● **WHAT IS NEEDED**
Once you find the line with "Contact Us (145, 828)", copy it and every line after it through the end of the entries below, exactly as written.

- Opening Delimiter -

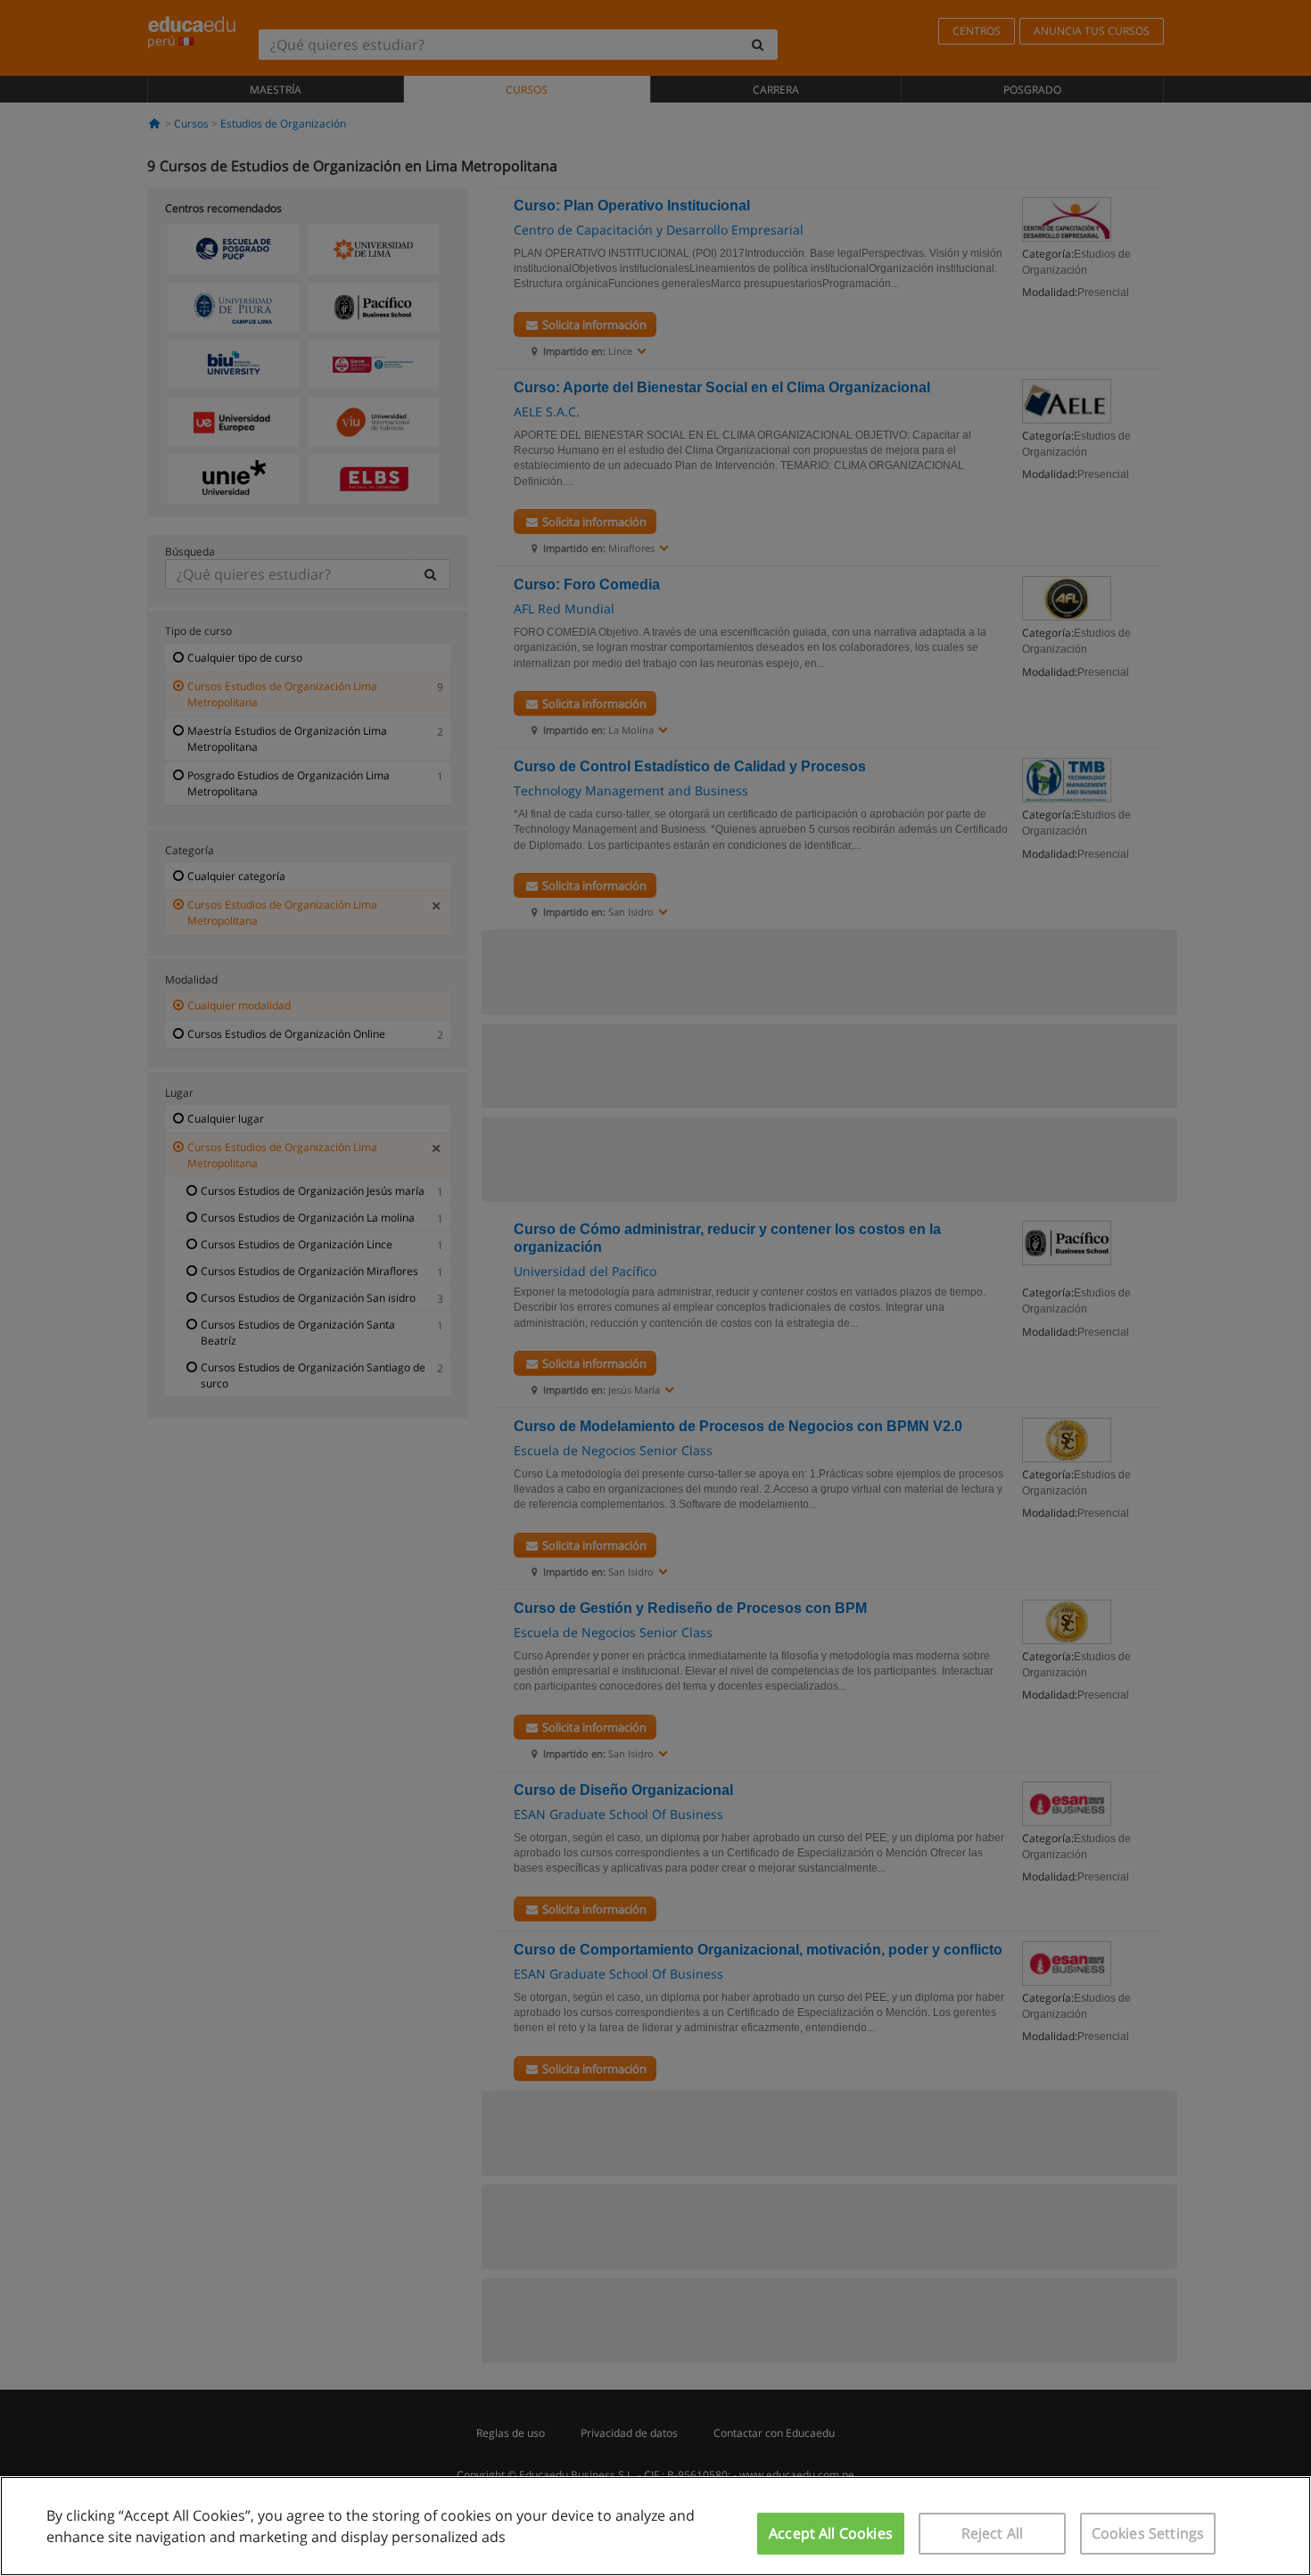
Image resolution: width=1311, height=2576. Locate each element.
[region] (655, 2526)
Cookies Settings (1148, 2533)
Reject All (992, 2533)
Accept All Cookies (831, 2533)
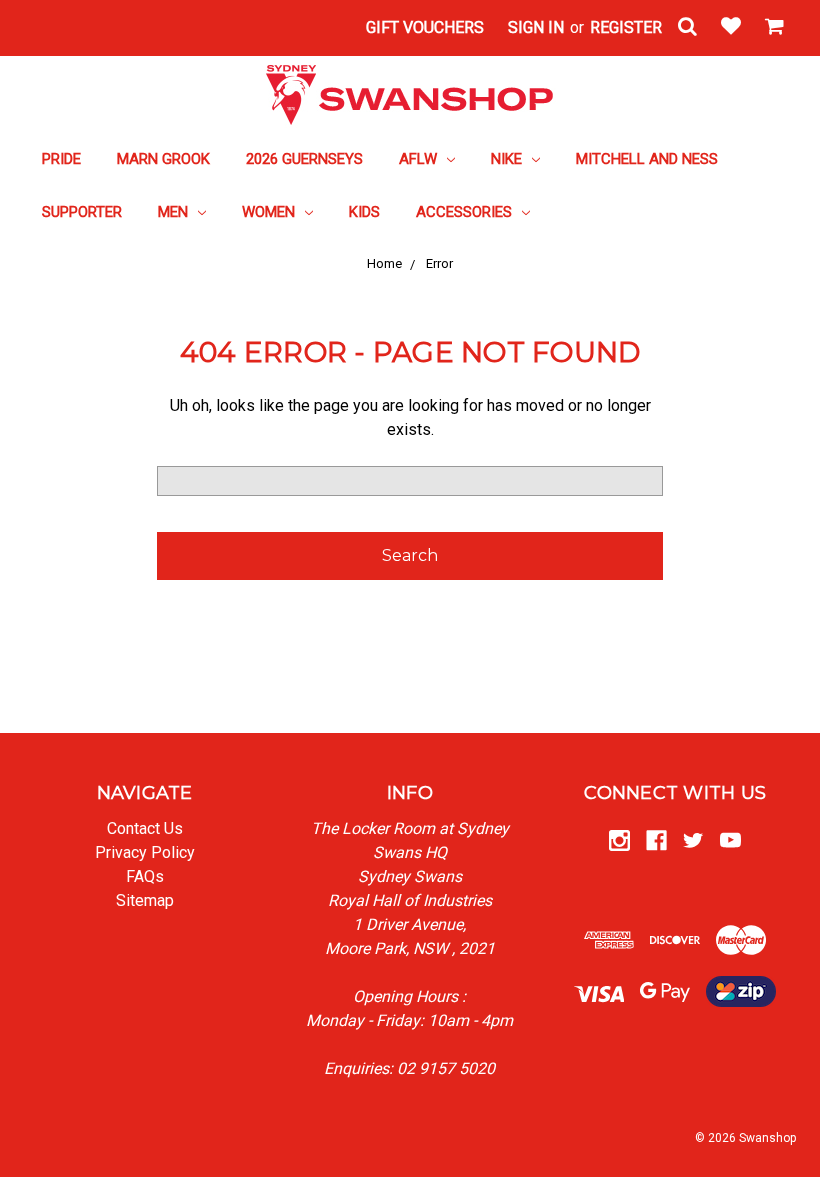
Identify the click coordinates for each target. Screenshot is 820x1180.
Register (626, 27)
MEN (175, 212)
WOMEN (270, 212)
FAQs (145, 876)
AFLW (420, 159)
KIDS (364, 212)
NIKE (508, 159)
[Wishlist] (731, 28)
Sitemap (145, 900)
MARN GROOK (163, 159)
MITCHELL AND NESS (647, 159)
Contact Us (145, 828)
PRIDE (61, 159)
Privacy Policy (145, 852)
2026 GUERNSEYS (304, 159)
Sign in (536, 27)
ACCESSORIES (466, 212)
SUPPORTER (82, 212)
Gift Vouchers (425, 27)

- Closing Delimiter -

● **SOLUTION**
Contact Us (145, 828)
PRIDE (61, 159)
Privacy Policy (145, 852)
2026 GUERNSEYS (304, 159)
Sign in (536, 27)
ACCESSORIES (466, 212)
SUPPORTER (82, 212)
Gift Vouchers (425, 27)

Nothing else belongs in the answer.